We know that women still face pressure (often self-inflicted) to "stay home and be a good mother" to their children, and consequent discrimination in the workforce. And men tend to face implicit pressure to spend more time at work and less at home since only "committed" workers can be promoted. But this solo act of heroism is not only really hard to pull off, it's also unnatural.
... all mothers have help. All of them. Childcare and babysitting, school, camp, government support, a partner with a paycheck, family members’ time or money, all of these things support a mother as she raises a child. No mother does it alone ...
Perhaps more importantly, our ancestral mothers did not stay at home and watch their children alone, the TV or radio the closest thing to adult company ... [they] got help from fathers ... other mothers, lovers, friends, community members ... grandmothers ... even younger siblings ...
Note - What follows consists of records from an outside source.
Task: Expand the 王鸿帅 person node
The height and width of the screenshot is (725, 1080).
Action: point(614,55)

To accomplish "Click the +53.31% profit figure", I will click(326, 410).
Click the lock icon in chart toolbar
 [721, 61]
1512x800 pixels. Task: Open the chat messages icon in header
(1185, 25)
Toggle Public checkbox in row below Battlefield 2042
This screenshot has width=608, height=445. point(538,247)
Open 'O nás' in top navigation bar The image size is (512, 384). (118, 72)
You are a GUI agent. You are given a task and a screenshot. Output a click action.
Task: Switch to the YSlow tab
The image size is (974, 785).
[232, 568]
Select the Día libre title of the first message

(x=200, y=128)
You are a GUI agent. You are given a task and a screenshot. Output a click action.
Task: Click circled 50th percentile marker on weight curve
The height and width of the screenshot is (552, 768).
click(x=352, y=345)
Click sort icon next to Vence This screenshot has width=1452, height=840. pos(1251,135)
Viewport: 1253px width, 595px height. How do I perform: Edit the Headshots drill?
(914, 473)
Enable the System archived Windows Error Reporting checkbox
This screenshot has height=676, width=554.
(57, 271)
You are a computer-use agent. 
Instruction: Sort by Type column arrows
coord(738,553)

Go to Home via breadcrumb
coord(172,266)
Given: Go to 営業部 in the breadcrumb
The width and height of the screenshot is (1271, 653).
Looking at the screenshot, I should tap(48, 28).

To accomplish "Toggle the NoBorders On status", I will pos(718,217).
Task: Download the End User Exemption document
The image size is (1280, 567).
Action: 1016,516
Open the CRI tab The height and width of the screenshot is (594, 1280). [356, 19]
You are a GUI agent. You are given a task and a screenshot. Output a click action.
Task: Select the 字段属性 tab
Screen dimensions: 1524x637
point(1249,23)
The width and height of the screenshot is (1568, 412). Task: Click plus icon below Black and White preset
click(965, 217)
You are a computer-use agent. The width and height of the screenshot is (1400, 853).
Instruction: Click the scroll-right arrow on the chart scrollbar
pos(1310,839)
[I]n our evolutionary history, mothers who had helpers did far better than those who did not, and that the social and cognitive skills needed to give and receive help are part of what make us uniquely human and intelligent ... When children receive allocare it helps their development of social coordination and tolerance as well as positive social behaviors, and when those [alloparents] learn to care for children it helps them build attentional biases and responsiveness to others. [Alloparenting] is the foundational mechanism for what has made us a socially intelligent species...
Kate then lists all of the alloparents to her child — her husband, salary, sister, parents and parents-in-law, babysitters, preschool teachers and daycare staff, friends, neighbours, and roller derby team-mates!
Having multiple points of support for children is normal, not a sign of weakness or failure. And unless we want to go back to big extended families in villages, that means embracing childcare as an important social development tool, and enabling both parents to contribute to carer duties, especially when children are young. We need real work-life balance, not just the lip-service that is often paid in organisations.